--- Extract to read ---
-*-*-

Foresight Is Cheap...

HINDSIGHT WILL COST YOU

By William Westmiller
11/03/98

Wisdom is knowing what it is that you can't know. Everyone with a political crystal ball knows exactly what yesterday's polls predicted, within 5 or 10 percentage points. Some people bank their careers on forecasting the future. They usually have 900 numbers for their very good friends. But foresight is more profiteering than propheteering, just as often worthless as priceless. The big price is paid with the cost of learning from past mistakes. Republicans will be spending a lot of psychic energy over the next few months trying to fathom the reasons why it all went wrong, if the crystal balls are to be believed.
In an off-year election, the political party occupying the White House should lose an average of 32 seats in Congress. Repeating all the usually hedges, my crystal ball says Republicans will win less than half of that historic average in this last national election of the nineteen hundreds. While trying to avoid personal recriminations, here's my small deposit on the price of hindsight.
Democrats had a monopoly on verbs. The action words of political rhetoric have a big impact on the emotional disposition of voters. If one party is about "preserving, improving, increasing and raising" and the other is about "killing, cutting, reducing and banning", the psychic consequences should be clear. People would rather be optimistic about the future than to wallow in pessimism over their miserable plight. Republicans need to re-cast their view of the future, and their positions on the issues, into positive and optimistic verbs. Reagan succeeded with his "Dawn in America" theme and the 1994 election cast an optimistic light on what could be done in the "Contract With America". This year, Republicans projected only distress, resignation, and indignation. They lost the verb contest.
Republicans were drunk on mother's milk. Elections are not "all about money" and they'renot "all about passion". Politician discourse is still an art that requires both resources and content. Elections can be bought, but only if both sides agree to abandon all the issues. This year, there seemed to be only one Republican issue, which clearly motivated financial contributors. But every other issue was compromised and sacrificed in stark terror over the prospect that a government shutdown would be blamed on Republicans. The national campaign committees seemed oblivious to the problem, rejoicing at the bountiful resources that would spread indignation across the land. Given enough money, voters could be persuaded that Bill Clinton really was on the ballot. National strategists were drunk on the mother's milk of politics. And, they were driving.

-*-*-

--- Data extract ---
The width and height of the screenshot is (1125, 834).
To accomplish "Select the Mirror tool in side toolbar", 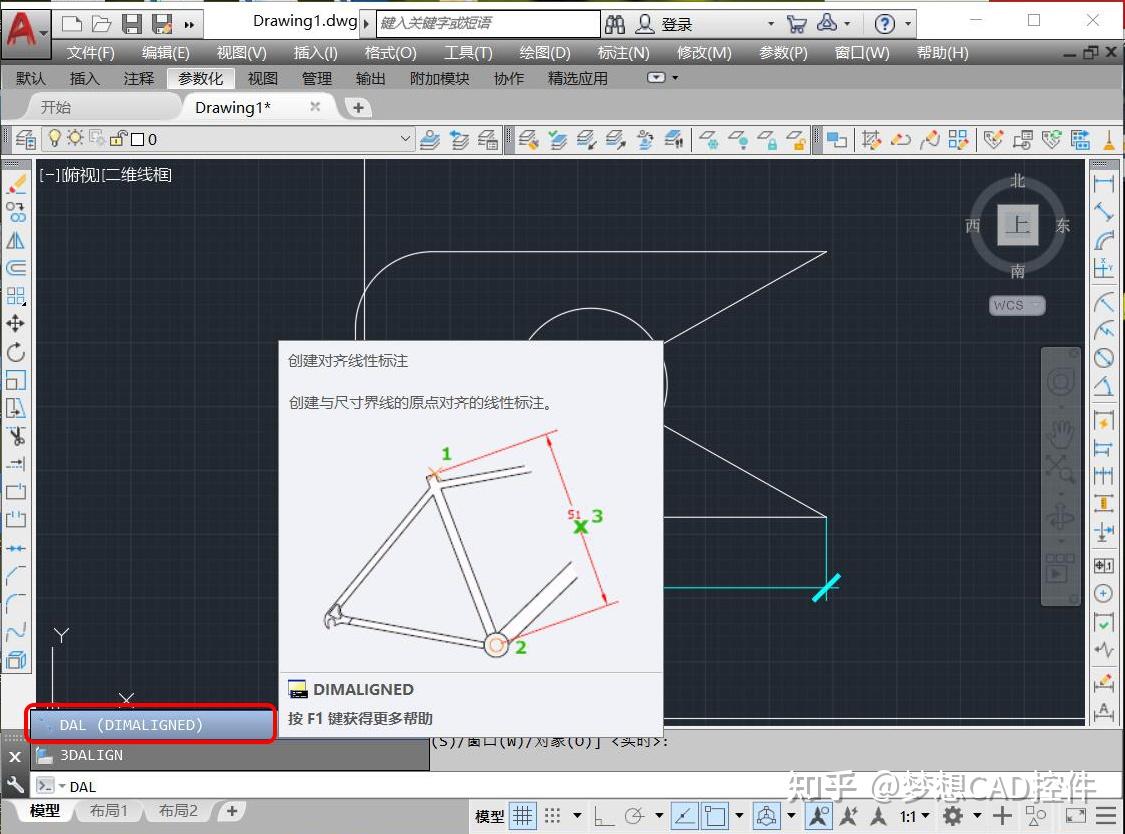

-*-*-

--- Aim of the exercise ---
Write the next few paragraphs of the essay on Republican mistakes in the 1998 election, starting right after its last sentence.

--- Written answer ---
Credit will get you debt and blame will get you pain. It's long past time to abandon the silly proposition that blame and credit go hand-in-hand, when neither one is due. If the economy had been bad, the Democrats and their President would have been blamed for the failure. Since it's good, they can take all the credit. If America were a totalitarian regime, this might be have some merit. In the meantime, the minor machinations of government merely distort small parts of the economy. To the people being crumpled or shredded, it's important. But the macro-economics of a nation are determined by the individual merits of a million producers and consumers who make godzillions of right and wrong decisions every day of the week. At best, government can ensure just deserts for those who make those difficult decisions. At worst, it can reward failure and punish success. Most often, it does a little of both. Sorting out the good and bad is difficult. Casting politicians as demons or angels based on circumstances far beyond their control is easy and wrong. This year, Republicans couldn't play the blame game. They forfeited the contest on important issues by pretending that Monica Lewinski was all that mattered.
Leadership is about inspiration, not apologies. Democrats spent one percent of their time apologizing for a crass transgression and ninety-nine percent of their time propounding their hopes for America. Republicans seemed to be doing the exact reverse, spending one percent of their time talking on vision and ninety-nine percent apologizing for their myriad concessions on the budget and other critical legislation. Republicans seemed to be entranced by the media frenzy over lies, sex, and videotape, as though they were being handed the election on a platter heaped with moral indignation. They portrayed themselves as neither leaders nor followers, but as victims of a mechanical impeachment process and executive intransigence. Compromise and concession may be the necessary evils of legislative action, but they're no substitute for a firm hand,aggressive combat, and strong leadership on fundamental principles.
Like those millions of producers and consumers, even politicians must learn from past mistakes. Hindsight is a painful burden that must be paid for in advance. Foresight is just the benefit we reap from good hindsight. Perhaps my rearview vision is distorted and future history will turn another way. Over the next two years, we'll all be on the lookout for "that vision thing" that seemed to elude Republicans this election cycle.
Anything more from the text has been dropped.